ASSIGNMENT: Return the records, each one exactly as written.

THE INPUT:
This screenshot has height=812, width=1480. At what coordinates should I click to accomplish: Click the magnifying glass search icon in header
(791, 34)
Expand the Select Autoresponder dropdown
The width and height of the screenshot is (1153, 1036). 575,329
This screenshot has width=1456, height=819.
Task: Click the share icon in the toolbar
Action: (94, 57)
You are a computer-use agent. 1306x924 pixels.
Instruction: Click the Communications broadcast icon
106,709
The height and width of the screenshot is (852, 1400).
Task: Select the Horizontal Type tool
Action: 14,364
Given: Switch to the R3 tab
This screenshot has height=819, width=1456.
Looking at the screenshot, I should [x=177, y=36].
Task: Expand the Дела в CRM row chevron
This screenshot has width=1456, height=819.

EXERCISE RESPONSE:
This screenshot has height=812, width=1480. At what coordinates should I click to accomplish: Click the magnifying glass search icon in header
(791, 34)
Expand the Select Autoresponder dropdown
The width and height of the screenshot is (1153, 1036). 575,329
This screenshot has width=1456, height=819.
Task: Click the share icon in the toolbar
Action: (94, 57)
You are a computer-use agent. 1306x924 pixels.
Instruction: Click the Communications broadcast icon
106,709
The height and width of the screenshot is (852, 1400).
Task: Select the Horizontal Type tool
Action: 14,364
Given: Switch to the R3 tab
This screenshot has height=819, width=1456.
Looking at the screenshot, I should [x=177, y=36].
Task: Expand the Дела в CRM row chevron
This screenshot has width=1456, height=819.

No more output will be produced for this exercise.